About this task:
Copy every entry exactly.

Records contained in a dataset
--- START ---
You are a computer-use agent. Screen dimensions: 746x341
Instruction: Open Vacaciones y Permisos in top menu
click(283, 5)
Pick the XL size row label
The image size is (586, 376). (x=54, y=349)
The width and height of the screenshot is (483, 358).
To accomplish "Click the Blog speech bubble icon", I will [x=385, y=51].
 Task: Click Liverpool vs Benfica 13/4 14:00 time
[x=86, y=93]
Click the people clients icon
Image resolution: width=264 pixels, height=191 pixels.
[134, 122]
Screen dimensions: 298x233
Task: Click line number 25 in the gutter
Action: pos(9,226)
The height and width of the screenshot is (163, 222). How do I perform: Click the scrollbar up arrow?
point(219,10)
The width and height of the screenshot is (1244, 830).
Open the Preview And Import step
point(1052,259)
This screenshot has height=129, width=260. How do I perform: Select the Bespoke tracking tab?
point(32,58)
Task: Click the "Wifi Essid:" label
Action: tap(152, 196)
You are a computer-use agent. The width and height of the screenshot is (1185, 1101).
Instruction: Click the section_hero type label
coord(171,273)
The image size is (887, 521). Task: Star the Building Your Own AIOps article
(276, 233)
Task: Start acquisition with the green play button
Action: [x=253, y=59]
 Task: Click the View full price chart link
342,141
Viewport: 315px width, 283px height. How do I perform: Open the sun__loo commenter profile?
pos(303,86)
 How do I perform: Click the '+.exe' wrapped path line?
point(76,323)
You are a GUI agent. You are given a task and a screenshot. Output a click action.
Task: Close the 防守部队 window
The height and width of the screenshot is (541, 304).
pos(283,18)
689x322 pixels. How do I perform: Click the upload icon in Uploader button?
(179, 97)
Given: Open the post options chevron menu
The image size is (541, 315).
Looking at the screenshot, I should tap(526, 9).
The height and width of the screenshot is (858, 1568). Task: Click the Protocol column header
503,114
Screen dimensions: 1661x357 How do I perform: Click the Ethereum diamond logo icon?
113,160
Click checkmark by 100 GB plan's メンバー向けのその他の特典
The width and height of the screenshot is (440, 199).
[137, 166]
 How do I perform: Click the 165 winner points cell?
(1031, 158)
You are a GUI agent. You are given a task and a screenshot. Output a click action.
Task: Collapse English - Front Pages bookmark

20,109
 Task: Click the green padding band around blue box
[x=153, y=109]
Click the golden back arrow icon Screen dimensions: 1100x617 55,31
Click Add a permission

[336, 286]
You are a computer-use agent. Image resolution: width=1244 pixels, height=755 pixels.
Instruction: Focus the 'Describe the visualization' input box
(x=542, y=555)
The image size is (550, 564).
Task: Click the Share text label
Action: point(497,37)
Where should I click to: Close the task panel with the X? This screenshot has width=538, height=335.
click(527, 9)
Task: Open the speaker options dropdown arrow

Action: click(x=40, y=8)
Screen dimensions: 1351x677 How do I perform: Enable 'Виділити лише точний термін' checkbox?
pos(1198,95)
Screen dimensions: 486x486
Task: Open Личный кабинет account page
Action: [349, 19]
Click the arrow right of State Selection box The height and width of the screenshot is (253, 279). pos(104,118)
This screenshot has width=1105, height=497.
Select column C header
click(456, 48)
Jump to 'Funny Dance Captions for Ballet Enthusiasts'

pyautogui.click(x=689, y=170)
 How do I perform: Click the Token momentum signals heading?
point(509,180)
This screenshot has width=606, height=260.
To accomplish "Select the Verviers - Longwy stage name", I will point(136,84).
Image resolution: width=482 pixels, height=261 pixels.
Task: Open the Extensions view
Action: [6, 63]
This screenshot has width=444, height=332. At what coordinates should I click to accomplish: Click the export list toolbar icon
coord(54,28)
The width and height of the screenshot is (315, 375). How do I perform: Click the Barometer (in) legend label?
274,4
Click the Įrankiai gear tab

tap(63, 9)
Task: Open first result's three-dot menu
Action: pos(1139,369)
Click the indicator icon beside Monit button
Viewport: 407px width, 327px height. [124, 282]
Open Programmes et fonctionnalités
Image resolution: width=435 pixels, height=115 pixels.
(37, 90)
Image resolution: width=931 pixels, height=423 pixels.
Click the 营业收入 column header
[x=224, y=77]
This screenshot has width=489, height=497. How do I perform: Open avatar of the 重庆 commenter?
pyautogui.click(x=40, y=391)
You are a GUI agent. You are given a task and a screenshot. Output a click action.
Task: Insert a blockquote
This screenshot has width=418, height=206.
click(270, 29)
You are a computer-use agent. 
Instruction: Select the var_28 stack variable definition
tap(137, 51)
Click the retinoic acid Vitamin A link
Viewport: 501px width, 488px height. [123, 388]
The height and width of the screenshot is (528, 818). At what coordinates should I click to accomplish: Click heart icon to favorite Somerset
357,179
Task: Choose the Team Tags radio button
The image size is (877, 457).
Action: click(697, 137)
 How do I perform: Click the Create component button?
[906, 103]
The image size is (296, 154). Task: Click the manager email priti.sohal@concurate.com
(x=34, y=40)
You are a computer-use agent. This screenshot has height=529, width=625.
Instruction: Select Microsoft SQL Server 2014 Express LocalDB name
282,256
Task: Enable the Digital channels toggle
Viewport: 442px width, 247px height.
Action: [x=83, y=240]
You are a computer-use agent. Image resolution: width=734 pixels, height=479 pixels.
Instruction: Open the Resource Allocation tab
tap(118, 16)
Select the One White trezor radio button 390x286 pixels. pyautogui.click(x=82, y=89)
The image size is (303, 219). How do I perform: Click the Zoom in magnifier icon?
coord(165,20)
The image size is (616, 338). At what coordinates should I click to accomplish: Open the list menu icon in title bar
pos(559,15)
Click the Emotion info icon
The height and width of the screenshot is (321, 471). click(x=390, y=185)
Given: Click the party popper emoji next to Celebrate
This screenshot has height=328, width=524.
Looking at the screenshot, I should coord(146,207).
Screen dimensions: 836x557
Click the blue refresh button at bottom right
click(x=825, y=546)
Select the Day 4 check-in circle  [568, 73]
--- END ---
Result below:
You are a computer-use agent. Screen dimensions: 746x341
Instruction: Open Vacaciones y Permisos in top menu
click(283, 5)
Pick the XL size row label
The image size is (586, 376). (x=54, y=349)
The width and height of the screenshot is (483, 358).
To accomplish "Click the Blog speech bubble icon", I will [x=385, y=51].
 Task: Click Liverpool vs Benfica 13/4 14:00 time
[x=86, y=93]
Click the people clients icon
Image resolution: width=264 pixels, height=191 pixels.
[134, 122]
Screen dimensions: 298x233
Task: Click line number 25 in the gutter
Action: pos(9,226)
The height and width of the screenshot is (163, 222). How do I perform: Click the scrollbar up arrow?
point(219,10)
The width and height of the screenshot is (1244, 830).
Open the Preview And Import step
point(1052,259)
This screenshot has height=129, width=260. How do I perform: Select the Bespoke tracking tab?
point(32,58)
Task: Click the "Wifi Essid:" label
Action: tap(152, 196)
You are a computer-use agent. The width and height of the screenshot is (1185, 1101).
Instruction: Click the section_hero type label
coord(171,273)
The image size is (887, 521). Task: Star the Building Your Own AIOps article
(276, 233)
Task: Start acquisition with the green play button
Action: [x=253, y=59]
 Task: Click the View full price chart link
342,141
Viewport: 315px width, 283px height. How do I perform: Open the sun__loo commenter profile?
pos(303,86)
 How do I perform: Click the '+.exe' wrapped path line?
point(76,323)
You are a GUI agent. You are given a task and a screenshot. Output a click action.
Task: Close the 防守部队 window
The height and width of the screenshot is (541, 304).
pos(283,18)
689x322 pixels. How do I perform: Click the upload icon in Uploader button?
(179, 97)
Given: Open the post options chevron menu
The image size is (541, 315).
Looking at the screenshot, I should tap(526, 9).
The height and width of the screenshot is (858, 1568). Task: Click the Protocol column header
503,114
Screen dimensions: 1661x357 How do I perform: Click the Ethereum diamond logo icon?
113,160
Click checkmark by 100 GB plan's メンバー向けのその他の特典
The width and height of the screenshot is (440, 199).
[137, 166]
 How do I perform: Click the 165 winner points cell?
(1031, 158)
You are a GUI agent. You are given a task and a screenshot. Output a click action.
Task: Collapse English - Front Pages bookmark

20,109
 Task: Click the green padding band around blue box
[x=153, y=109]
Click the golden back arrow icon Screen dimensions: 1100x617 55,31
Click Add a permission

[336, 286]
You are a computer-use agent. Image resolution: width=1244 pixels, height=755 pixels.
Instruction: Focus the 'Describe the visualization' input box
(x=542, y=555)
The image size is (550, 564).
Task: Click the Share text label
Action: point(497,37)
Where should I click to: Close the task panel with the X? This screenshot has width=538, height=335.
click(527, 9)
Task: Open the speaker options dropdown arrow

Action: click(x=40, y=8)
Screen dimensions: 1351x677 How do I perform: Enable 'Виділити лише точний термін' checkbox?
pos(1198,95)
Screen dimensions: 486x486
Task: Open Личный кабинет account page
Action: [349, 19]
Click the arrow right of State Selection box The height and width of the screenshot is (253, 279). pos(104,118)
This screenshot has width=1105, height=497.
Select column C header
click(456, 48)
Jump to 'Funny Dance Captions for Ballet Enthusiasts'

pyautogui.click(x=689, y=170)
 How do I perform: Click the Token momentum signals heading?
point(509,180)
This screenshot has width=606, height=260.
To accomplish "Select the Verviers - Longwy stage name", I will point(136,84).
Image resolution: width=482 pixels, height=261 pixels.
Task: Open the Extensions view
Action: [6, 63]
This screenshot has width=444, height=332. At what coordinates should I click to accomplish: Click the export list toolbar icon
coord(54,28)
The width and height of the screenshot is (315, 375). How do I perform: Click the Barometer (in) legend label?
274,4
Click the Įrankiai gear tab

tap(63, 9)
Task: Open first result's three-dot menu
Action: pos(1139,369)
Click the indicator icon beside Monit button
Viewport: 407px width, 327px height. [124, 282]
Open Programmes et fonctionnalités
Image resolution: width=435 pixels, height=115 pixels.
(37, 90)
Image resolution: width=931 pixels, height=423 pixels.
Click the 营业收入 column header
[x=224, y=77]
This screenshot has width=489, height=497. How do I perform: Open avatar of the 重庆 commenter?
pyautogui.click(x=40, y=391)
You are a GUI agent. You are given a task and a screenshot. Output a click action.
Task: Insert a blockquote
This screenshot has width=418, height=206.
click(270, 29)
You are a computer-use agent. 
Instruction: Select the var_28 stack variable definition
tap(137, 51)
Click the retinoic acid Vitamin A link
Viewport: 501px width, 488px height. [123, 388]
The height and width of the screenshot is (528, 818). At what coordinates should I click to accomplish: Click heart icon to favorite Somerset
357,179
Task: Choose the Team Tags radio button
The image size is (877, 457).
Action: click(697, 137)
 How do I perform: Click the Create component button?
[906, 103]
The image size is (296, 154). Task: Click the manager email priti.sohal@concurate.com
(x=34, y=40)
You are a computer-use agent. This screenshot has height=529, width=625.
Instruction: Select Microsoft SQL Server 2014 Express LocalDB name
282,256
Task: Enable the Digital channels toggle
Viewport: 442px width, 247px height.
Action: [x=83, y=240]
You are a computer-use agent. Image resolution: width=734 pixels, height=479 pixels.
Instruction: Open the Resource Allocation tab
tap(118, 16)
Select the One White trezor radio button 390x286 pixels. pyautogui.click(x=82, y=89)
The image size is (303, 219). How do I perform: Click the Zoom in magnifier icon?
coord(165,20)
The image size is (616, 338). At what coordinates should I click to accomplish: Open the list menu icon in title bar
pos(559,15)
Click the Emotion info icon
The height and width of the screenshot is (321, 471). click(x=390, y=185)
Given: Click the party popper emoji next to Celebrate
This screenshot has height=328, width=524.
Looking at the screenshot, I should coord(146,207).
Screen dimensions: 836x557
Click the blue refresh button at bottom right
click(x=825, y=546)
Select the Day 4 check-in circle  [568, 73]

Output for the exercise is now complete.